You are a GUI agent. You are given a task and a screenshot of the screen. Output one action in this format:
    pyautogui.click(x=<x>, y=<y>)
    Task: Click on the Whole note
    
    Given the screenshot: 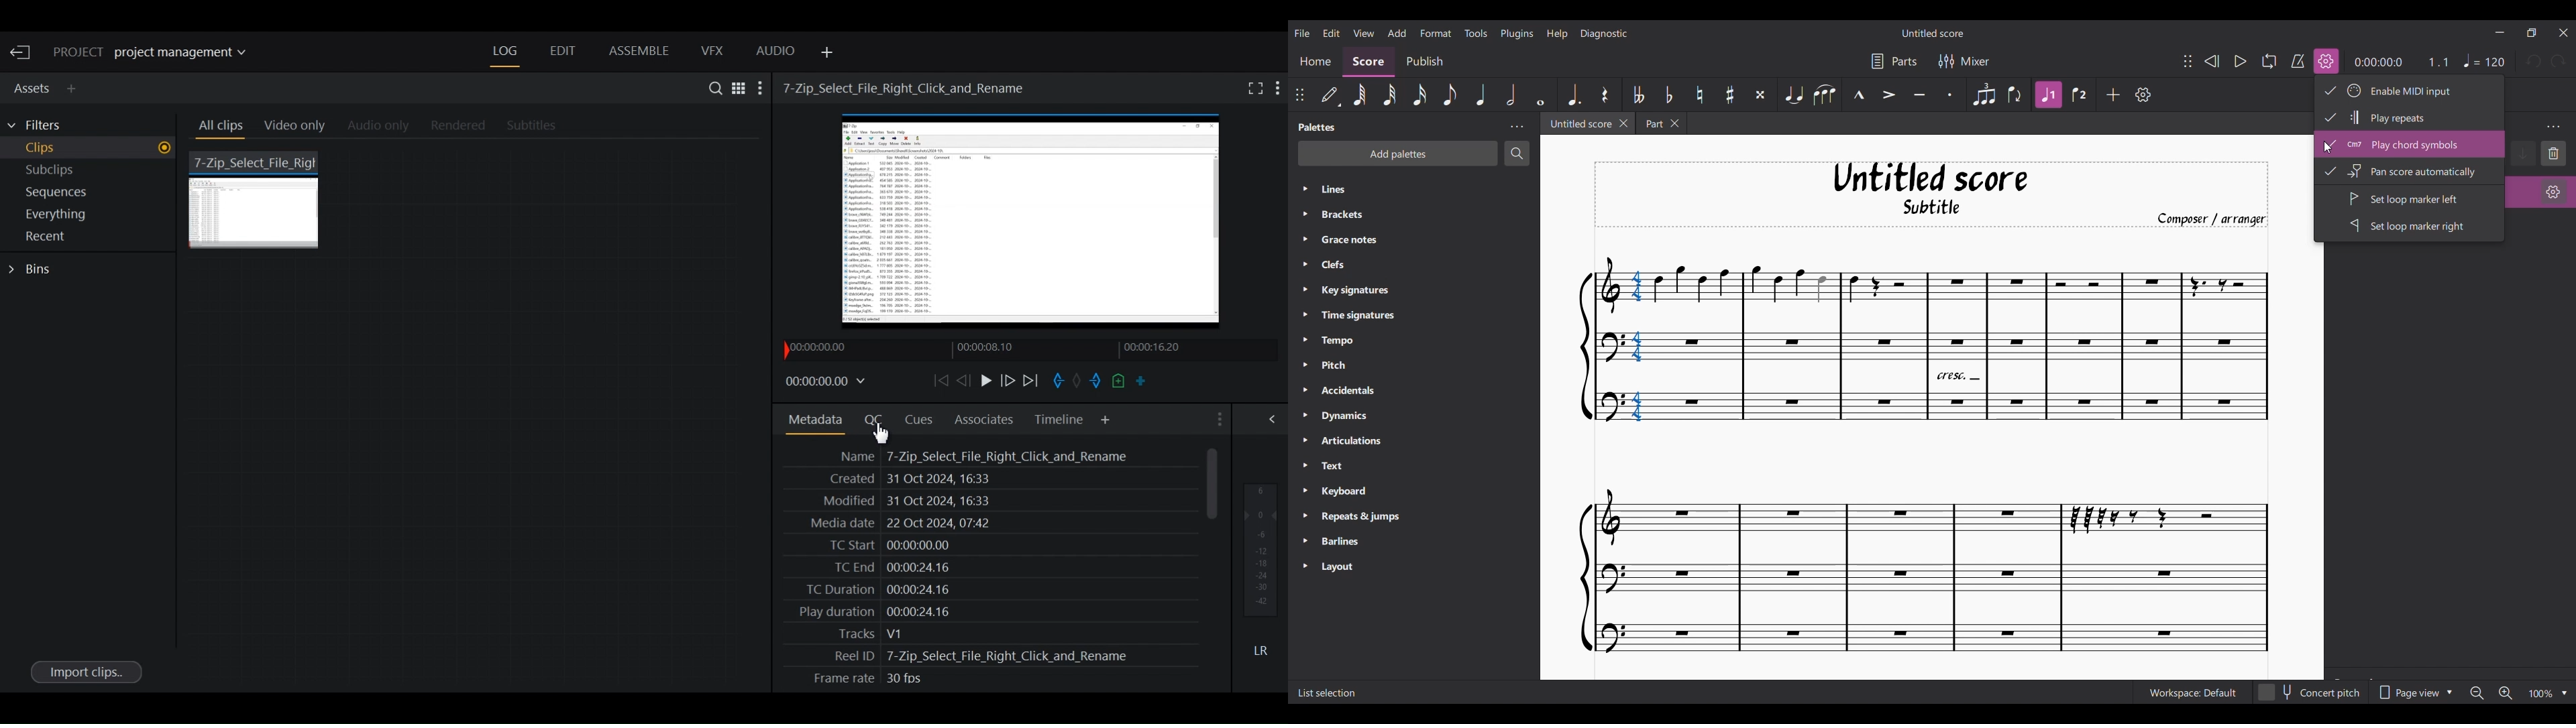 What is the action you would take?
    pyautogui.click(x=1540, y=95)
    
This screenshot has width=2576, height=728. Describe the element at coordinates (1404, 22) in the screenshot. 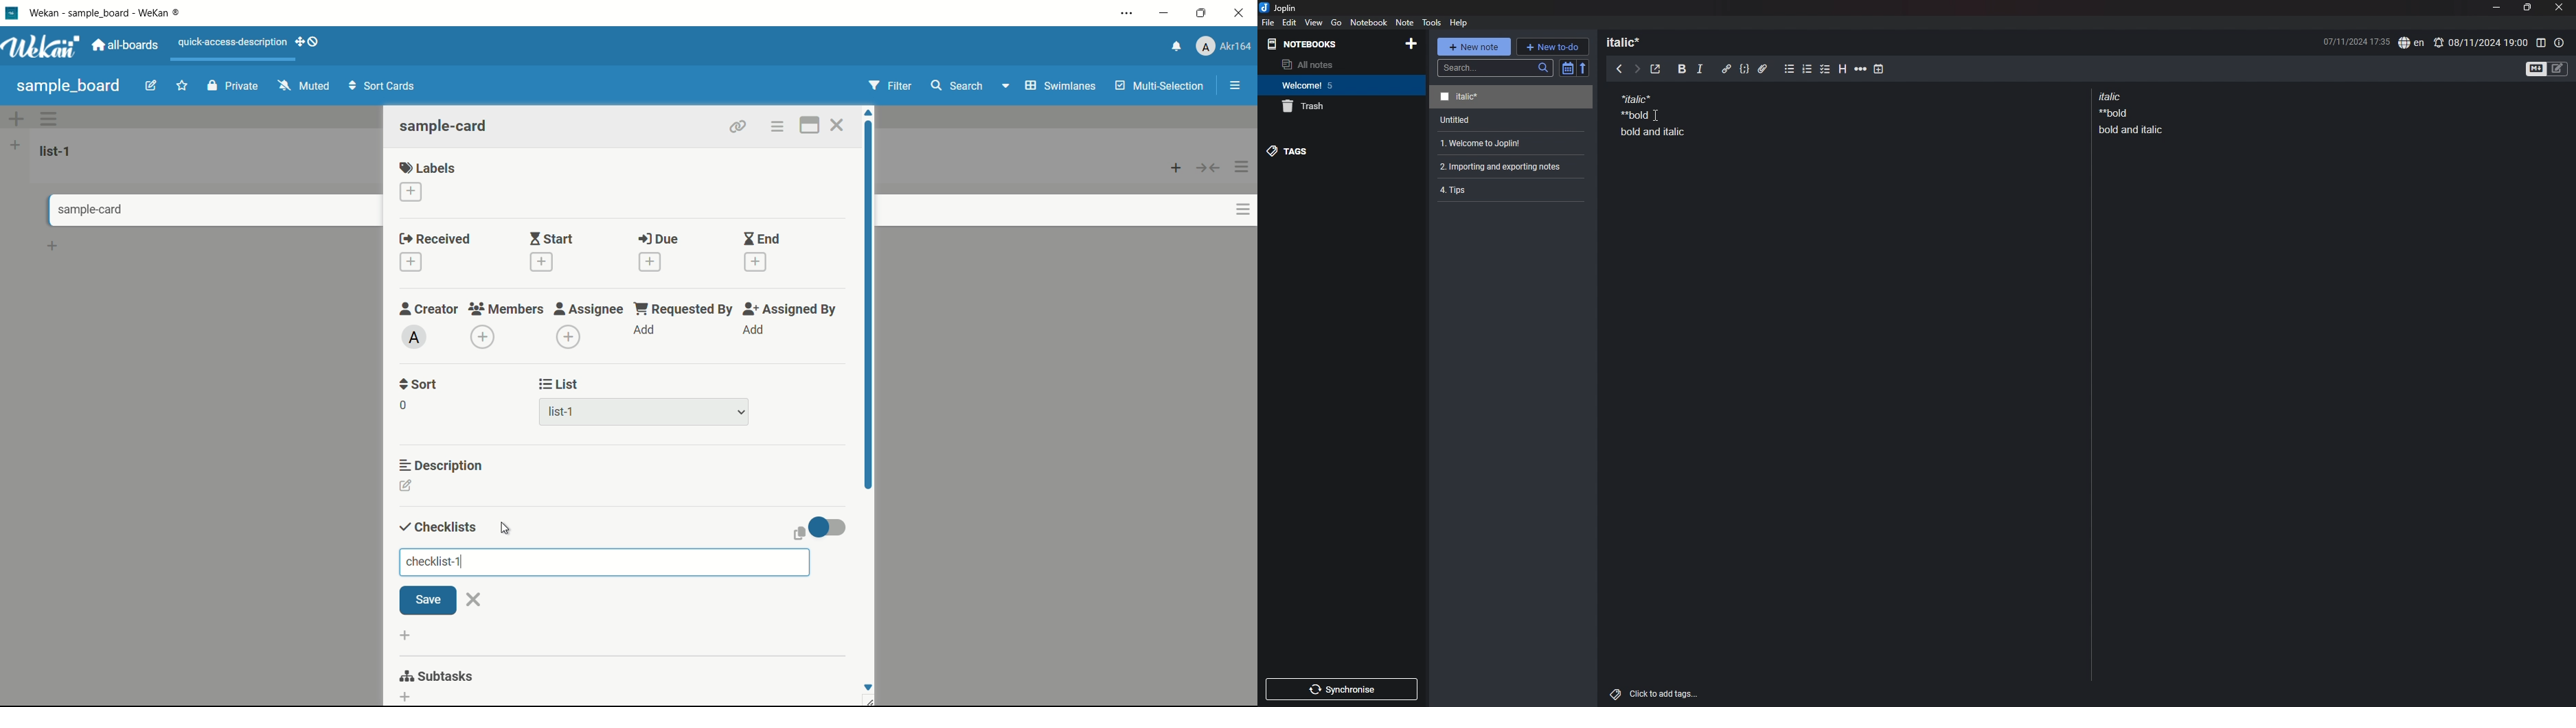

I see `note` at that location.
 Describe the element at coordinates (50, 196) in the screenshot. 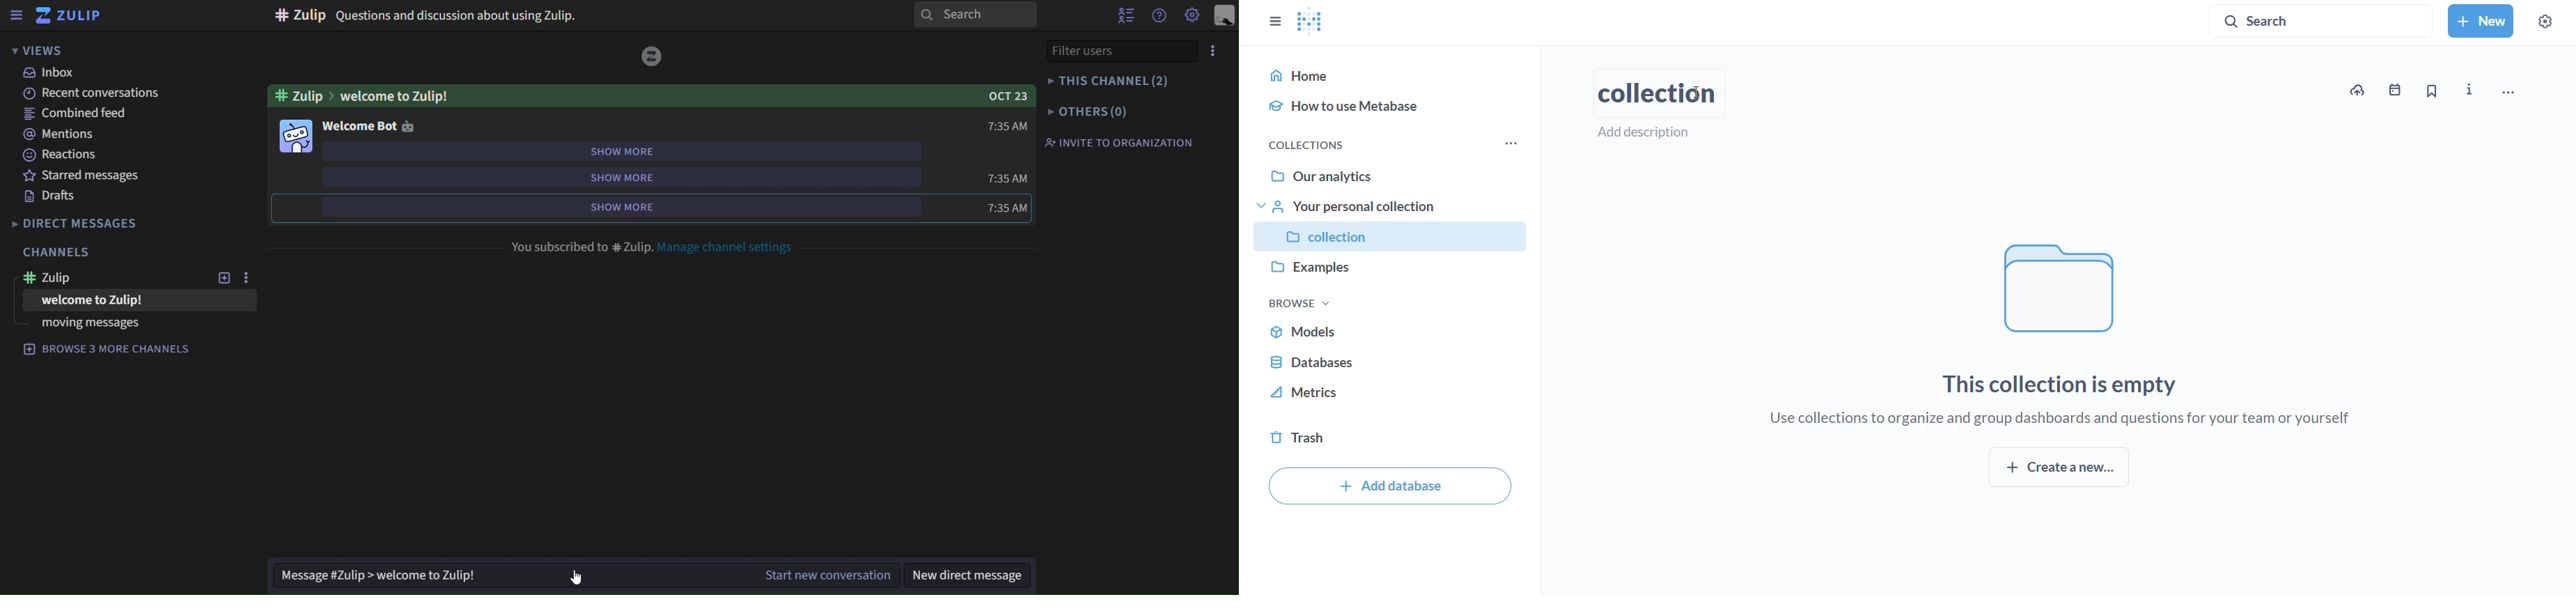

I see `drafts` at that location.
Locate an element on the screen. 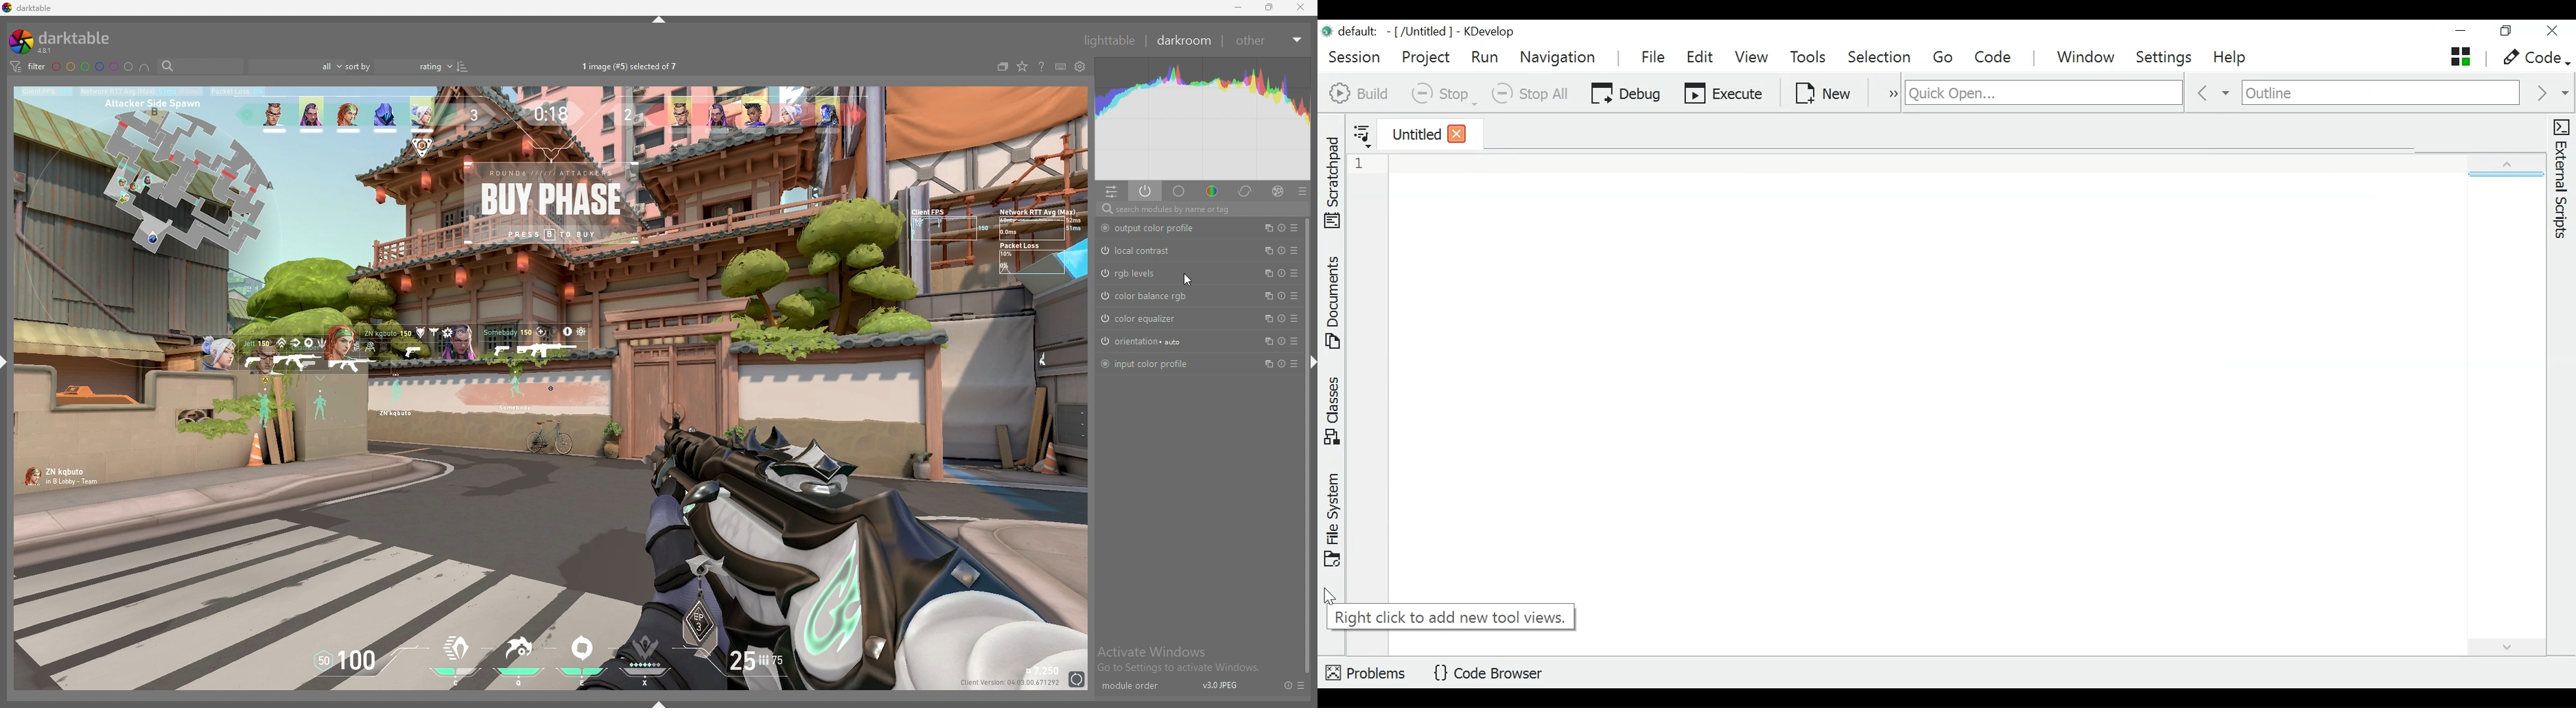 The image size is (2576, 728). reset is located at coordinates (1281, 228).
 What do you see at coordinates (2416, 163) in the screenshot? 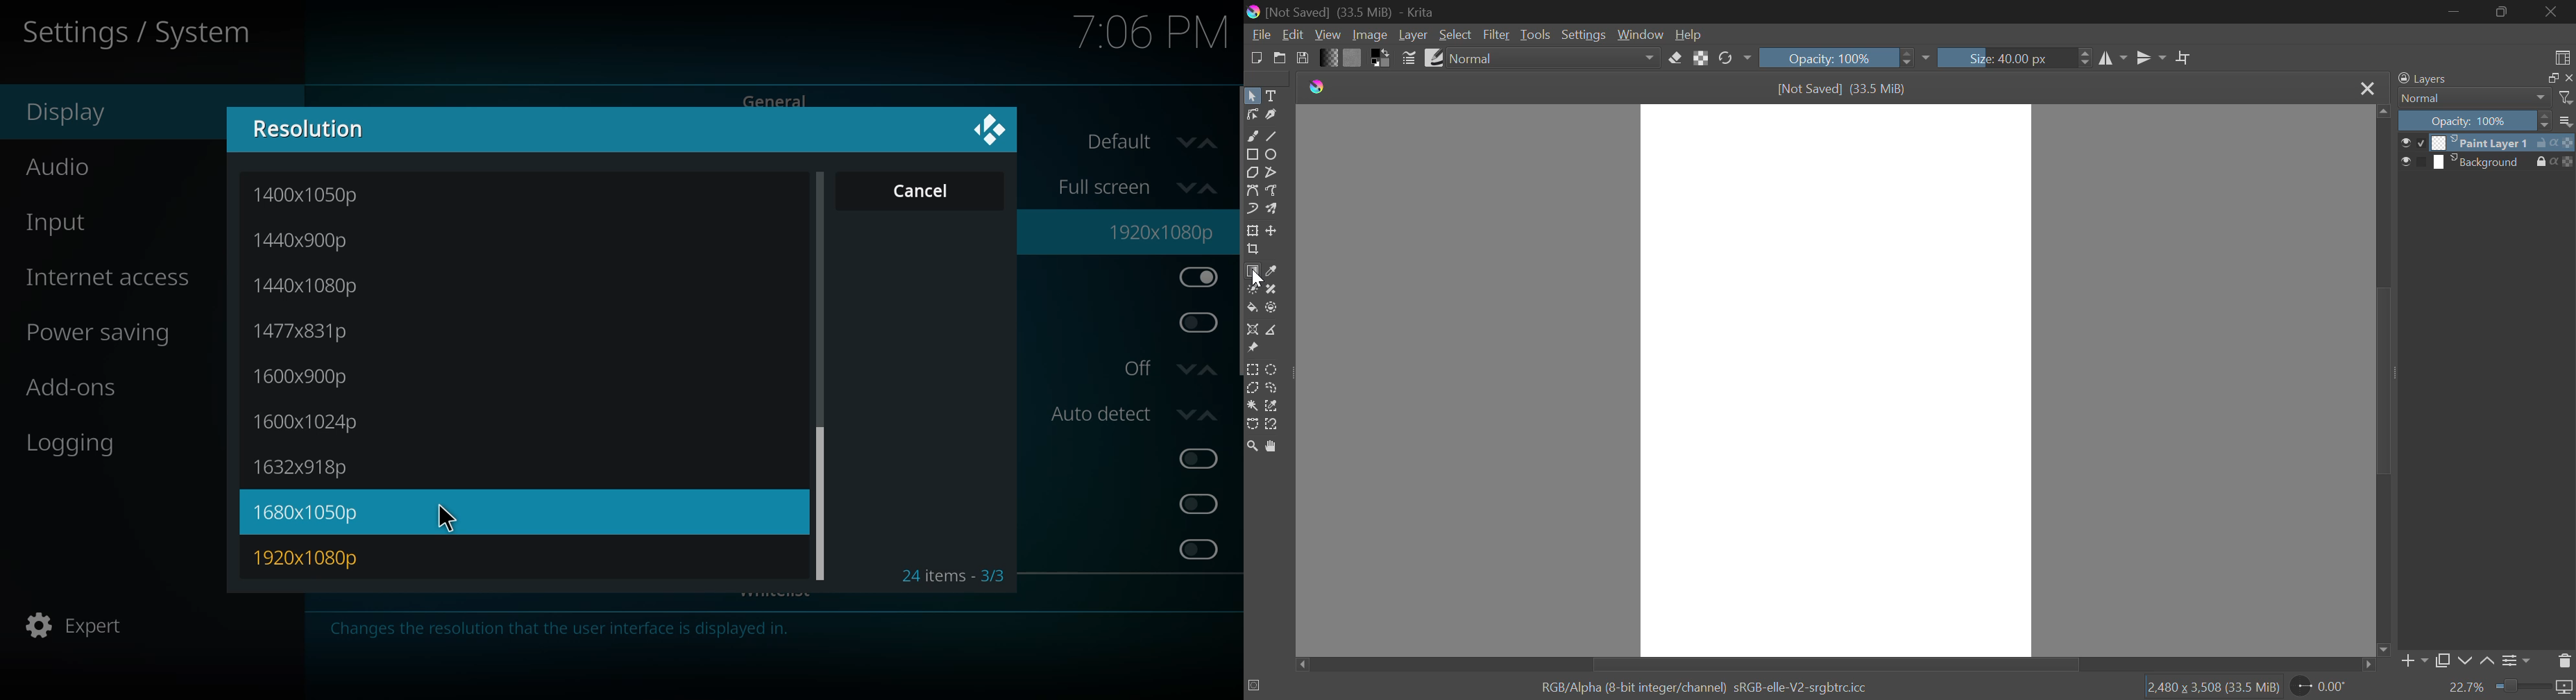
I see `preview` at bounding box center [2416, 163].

..........

Duplicate the entries verbatim, from the line containing "What do you" up to and including the last line of the entries. Omit the pictures from your output.

 What do you see at coordinates (2416, 163) in the screenshot? 
I see `preview` at bounding box center [2416, 163].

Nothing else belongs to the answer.